La voie est libre pour une planification urbaine globale

Ce compromis a été rendu possible grâce à la vision d’avenir échafaudée selon une approche holistique au cours du processus de dialogue. Cette vision met l’accent sur la qualité de vie au centre-ville contrairement à celle des années précédentes, centrée uniquement sur le trafic. Sur cette base, un développement urbain durable comprenant des espaces publics attractifs et continus ainsi que priorisant la mobilité douce et les transports publics devrait voir le jour. Dans le secteur compris entre la gare et le lac, notamment, le retrait du projet d’exécution et la levée du banc d’expropriation font souffler un vent de liberté sur la ville : le blocage qui dure depuis des décennies est enfin résolu, ce qui ouvre de nouvelles perspectives urbanistiques pour cet emplacement privilégié.

Un processus unique en Suisse

Avec l’aboutissement du processus de dialogue, c’est aussi l’élan initié il y a plus de vingt ans par les critiques des habitants des quartiers concernés et des associations professionnelles envers le projet de jonctions autoroutières ouvertes au centre-ville qui touche à sa fin. En 2015, le comité « Axe Ouest – pas comme ça ! » a été créé dans le but d’empêcher la réalisation du projet mis à l’enquête avec ses jonctions autoroutières au cœur de la ville. Cette protestation a évolué au fil des ans pour devenir un mouvement citoyen sans précédent, rejoint par de nombreuses associations, dont l’Association Transport et Environnement (ATE), Patrimoine suisse (qui prennent part à la procédure d’opposition) ainsi que Pro Velo, entre autres.

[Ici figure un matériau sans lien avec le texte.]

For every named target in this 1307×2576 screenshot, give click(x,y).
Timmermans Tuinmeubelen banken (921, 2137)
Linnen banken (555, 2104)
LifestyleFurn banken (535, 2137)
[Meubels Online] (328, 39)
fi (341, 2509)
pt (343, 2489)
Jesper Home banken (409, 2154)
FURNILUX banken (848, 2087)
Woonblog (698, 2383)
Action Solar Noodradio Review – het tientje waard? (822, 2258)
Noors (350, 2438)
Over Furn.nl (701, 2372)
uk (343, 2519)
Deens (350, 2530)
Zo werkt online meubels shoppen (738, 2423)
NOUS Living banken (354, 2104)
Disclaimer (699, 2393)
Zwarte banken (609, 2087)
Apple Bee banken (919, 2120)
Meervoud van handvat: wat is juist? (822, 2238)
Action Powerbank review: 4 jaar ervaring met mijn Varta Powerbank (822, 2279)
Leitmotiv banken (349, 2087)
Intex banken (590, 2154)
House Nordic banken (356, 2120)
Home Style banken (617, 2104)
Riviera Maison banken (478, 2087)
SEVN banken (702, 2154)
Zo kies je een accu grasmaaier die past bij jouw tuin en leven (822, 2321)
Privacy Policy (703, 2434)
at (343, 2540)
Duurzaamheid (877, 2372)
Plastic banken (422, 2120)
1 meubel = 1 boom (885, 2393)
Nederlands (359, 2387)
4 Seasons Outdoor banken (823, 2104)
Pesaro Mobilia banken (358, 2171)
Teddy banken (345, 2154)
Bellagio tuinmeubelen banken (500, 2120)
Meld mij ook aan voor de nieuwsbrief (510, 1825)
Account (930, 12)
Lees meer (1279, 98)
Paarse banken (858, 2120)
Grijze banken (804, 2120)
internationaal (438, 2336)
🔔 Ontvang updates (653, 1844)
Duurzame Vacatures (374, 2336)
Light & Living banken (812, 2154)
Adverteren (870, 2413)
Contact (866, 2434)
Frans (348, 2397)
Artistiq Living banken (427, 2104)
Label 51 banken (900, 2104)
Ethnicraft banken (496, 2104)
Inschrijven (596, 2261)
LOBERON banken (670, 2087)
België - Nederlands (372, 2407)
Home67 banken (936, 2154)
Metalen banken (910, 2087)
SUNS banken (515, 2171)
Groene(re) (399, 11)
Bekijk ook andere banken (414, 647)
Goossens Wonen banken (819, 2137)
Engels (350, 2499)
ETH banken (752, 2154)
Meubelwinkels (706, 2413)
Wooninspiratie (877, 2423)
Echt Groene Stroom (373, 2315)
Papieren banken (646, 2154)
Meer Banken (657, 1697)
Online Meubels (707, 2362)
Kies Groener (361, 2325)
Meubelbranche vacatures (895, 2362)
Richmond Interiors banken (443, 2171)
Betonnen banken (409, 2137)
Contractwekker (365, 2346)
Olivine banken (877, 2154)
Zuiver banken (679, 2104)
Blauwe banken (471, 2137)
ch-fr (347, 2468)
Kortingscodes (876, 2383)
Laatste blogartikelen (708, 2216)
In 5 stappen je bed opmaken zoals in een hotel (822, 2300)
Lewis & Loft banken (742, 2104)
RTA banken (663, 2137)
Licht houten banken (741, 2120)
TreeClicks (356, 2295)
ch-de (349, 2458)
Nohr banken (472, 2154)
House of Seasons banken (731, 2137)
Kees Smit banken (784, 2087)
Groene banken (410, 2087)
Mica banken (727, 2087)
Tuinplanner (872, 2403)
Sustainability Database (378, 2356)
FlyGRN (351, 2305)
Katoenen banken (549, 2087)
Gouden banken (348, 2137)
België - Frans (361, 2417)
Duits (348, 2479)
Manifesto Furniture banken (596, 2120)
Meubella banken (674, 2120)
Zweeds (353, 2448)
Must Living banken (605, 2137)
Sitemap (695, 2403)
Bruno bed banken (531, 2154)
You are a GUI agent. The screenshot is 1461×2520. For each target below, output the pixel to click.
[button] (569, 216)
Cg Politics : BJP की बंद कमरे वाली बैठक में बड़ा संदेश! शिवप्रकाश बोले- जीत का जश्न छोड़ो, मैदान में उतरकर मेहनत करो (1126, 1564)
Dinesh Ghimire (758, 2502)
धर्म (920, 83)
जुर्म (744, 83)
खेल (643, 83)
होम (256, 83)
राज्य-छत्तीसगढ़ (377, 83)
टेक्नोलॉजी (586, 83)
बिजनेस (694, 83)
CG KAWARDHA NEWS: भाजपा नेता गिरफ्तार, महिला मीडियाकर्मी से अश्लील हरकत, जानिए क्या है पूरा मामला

D’innombrables bénévoles se sont impliqués dans les séances d’information à l’attention de la population, ont servi de guides lors des promenades urbaines organisées dans le but de faire réaliser aux habitants l’ampleur de la destruction prévue, ont organisé (comme ce fut le cas de « Bienne debout ! ») des manifestations auxquelles des milliers de personnes ont participé ; ils ont fourni une assistance juridique gratuite aux personnes concernées, alimenté des blogs, marqué des arbres, lancé une pétition adressée à la Conseillère fédérale Doris Leuthard, soutenu les interventions au Conseil de ville biennois et au Grand Conseil bernois et se sont mobilisés sur les réseaux sociaux. Le comité « Axe Ouest – pas comme ça ! » a ensuite élaboré une variante alternative, « Axe Ouest – mieux comme ça ! », dont les coûts devraient être inférieurs de moitié à ceux du projet officiel.

Cette mise sous pression s’est avérée payante : début 2019, le Canton initiait le processus de dialogue et le Département fédéral de l’environnement, des transports, de l’énergie et de la communication (DETEC) suspendait le projet. Ces derniers mois, les organisations opposées à l’axe Ouest se sont impliquées dans l’élaboration commune d’un compromis, avec persévérance et dans la plus totale transparence vis-à-vis du grand public. Cette forme de participation est unique en Suisse et fait figure de modèle au niveau national pour d’autres projets de transport en Suisse.

Les organisations comptent rester vigilantes

Les 13 organisations opposées à l’axe Ouest qui soutiennent le document final attendent maintenant de la délégation des autorités, du Conseil d’État du canton de Berne et du DETEC qu’ils soutiennent à leur tour ce compromis durement obtenu et mettent en œuvre les solutions proposées conformément aux recommandations. Pour elles, l’échelonnement des mesures est un point crucial : les solutions à court et moyen termes doivent d’abord être mises en œuvre et analysées avant qu’une variante à long terme puisse être considérée. Les organisations ont clairement indiqué qu’elles allaient maintenir la pression : « Nous restons vigilantes et suivrons de près la mise en œuvre ».